Era uma Vez na Anatolia, do turco Nuri Bilge Ceylan, é uma espécie de objeto cinematográfico não identificado, destoante em meio à banalidade dominante. Ele é longo (150 minutos) ao invés de sintético, como recomenda o manual do comércio. Sua trama é rarefeita e não explícita. Seu tempo é lento e não acelerado. Entrega sua história aos poucos e não por completo. Trabalha mais nas lacunas do que no preenchimento completo de todos os espaços. Para resumir: é um filmaço, que pede um espectador à altura do seu grau de elaboração.
Passa-se, em sua quase totalidade, na planície semidesértica onde um grupo de homens busca um cadáver enterrado. Há um crime, e isso fica claro desde o início. Nos carros viajam os dois homens que já confessaram ter matado alguém. Viajam também policiais, um médico, um promotor, um militar, dois cavadores com suas pás. O criminoso confesso (sim, porque um dos dois toma à frente) é um homem de rosto trágico. Ele diz não se lembrar direito do lugar onde enterrou o corpo, apenas que foi à sombra de uma "árvore redonda". A busca atravessa a madrugada.
Enquanto isso, os homens conversam. Falam do que se fala quando é preciso matar o tempo. Falam sobre a próstata do promotor, que deve estar com problemas porque ele pede a toda hora que o carro pare para fazer xixi. Falam da vida. Numa parada, o promotor conta ao médico uma estranha história, a de uma mulher jovem e "magnífica", que disse que ia morrer num determinado dia e numa determinada hora. E isso de fato aconteceu. O médico busca uma explicação racional para o fato. Mas a história fica assim, jogada, entre parênteses, para fazer sentido, talvez, já mais para o final.
Há também a parada num vilarejo situado no meio do nada, quando a caravana é recebida pelo líder local. Ele dá de comer e de beber a todos. Quem serve a refeição é a filha do chefe, moça de rosto lindo. Quando ela dá comida a um dos supostos criminosos, ele chora. Por quê? Não se sabe. Mas pode-se conjeturar. E guardar a informação para depois. A beleza excessiva causa um sentimento tanto de deslumbramento quanto de tristeza. Mas essa é uma interpretação e um dos subtemas de Anatolia: qual o espaço da beleza nesse mundo rude?

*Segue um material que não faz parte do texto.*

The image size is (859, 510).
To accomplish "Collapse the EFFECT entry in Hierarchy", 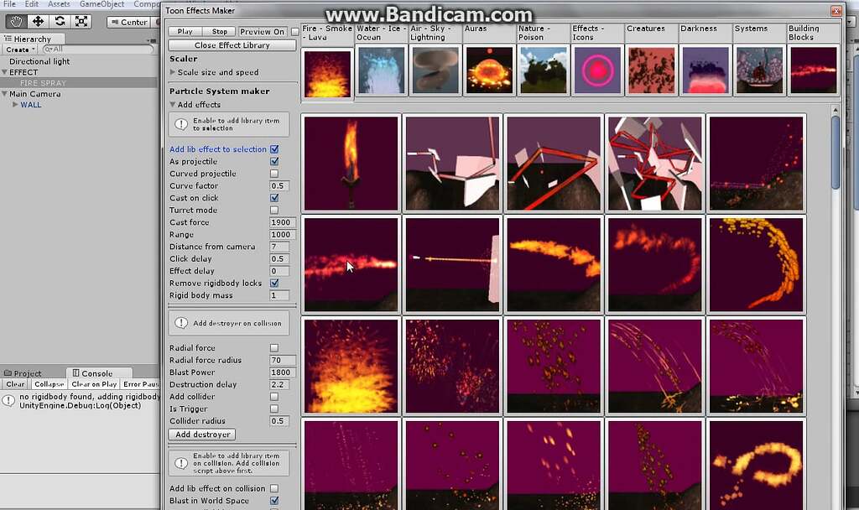I will (5, 71).
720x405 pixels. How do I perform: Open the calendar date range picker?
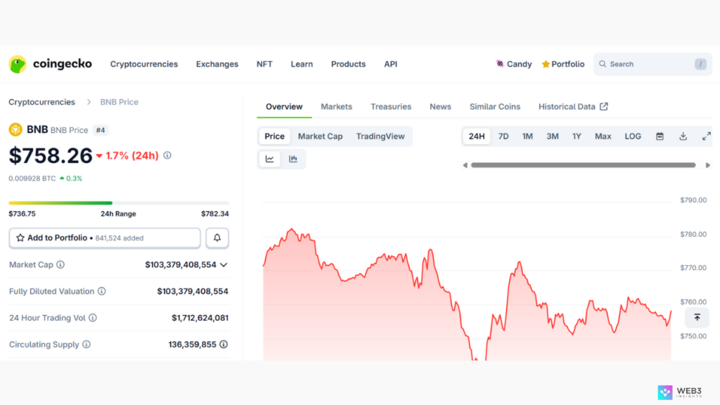tap(660, 136)
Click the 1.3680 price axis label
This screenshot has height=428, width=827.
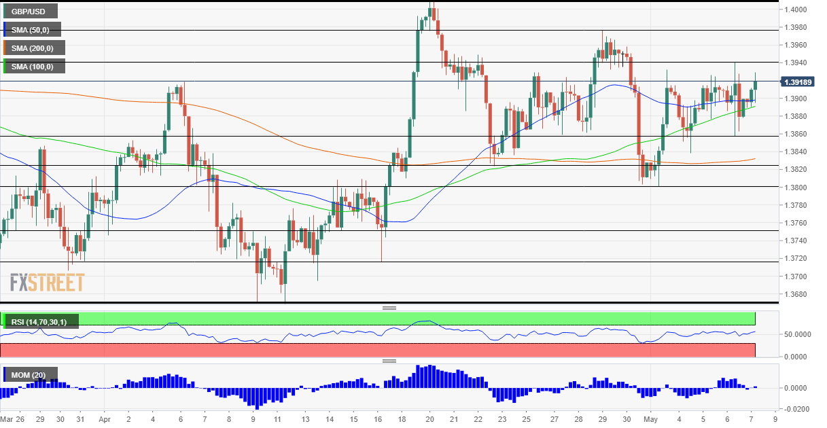795,294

Só isso? Não, muito mais. Há desdobramentos que convém não revelar, mesmo porque o mais interessante do filme é esse processo mesmo de descoberta. Em seu verso mais popular, Antonio Machado dizia que "No hay camino, se hace camino al andar". O "caminante", no caso o espectador, terá de ir fazendo o seu próprio percurso no entendimento da história à medida que se deixar tocar por ela. E ao mobilizar sua sensibilidade e inteligência em busca dessas frestas abertas pela narrativa e que são em si extremamente reveladoras.
Resta dizer que a história, em aparência banal e contada de modo lacunar, ambiciona algo muito maior do que aparenta. Ela é uma espécie de iceberg, que revela apenas parte relativamente pequena do seu todo, o mais importante ficando abaixo da linha d'água. Era o que Hemingway recomendava aos candidatos a escritor. O grande texto expõe de maneira imediata apenas parcela da sua real dimensão. O resto está nas entrelinhas, submerso, como um convite a ser decodificado e preenchido pelo leitor/intérprete. Com o grande cinema passa-se o mesmo. Ele exige um espectador ativo, participante, imaginativo, disposto a encontrar em si as ferramentas que lhe permitam explorar o universo insinuado na tela. Sem que tenhamos ainda chegado ao fim do semestre, Era uma Vez na Anatolia é, desde já, um dos grandes lançamentos do ano.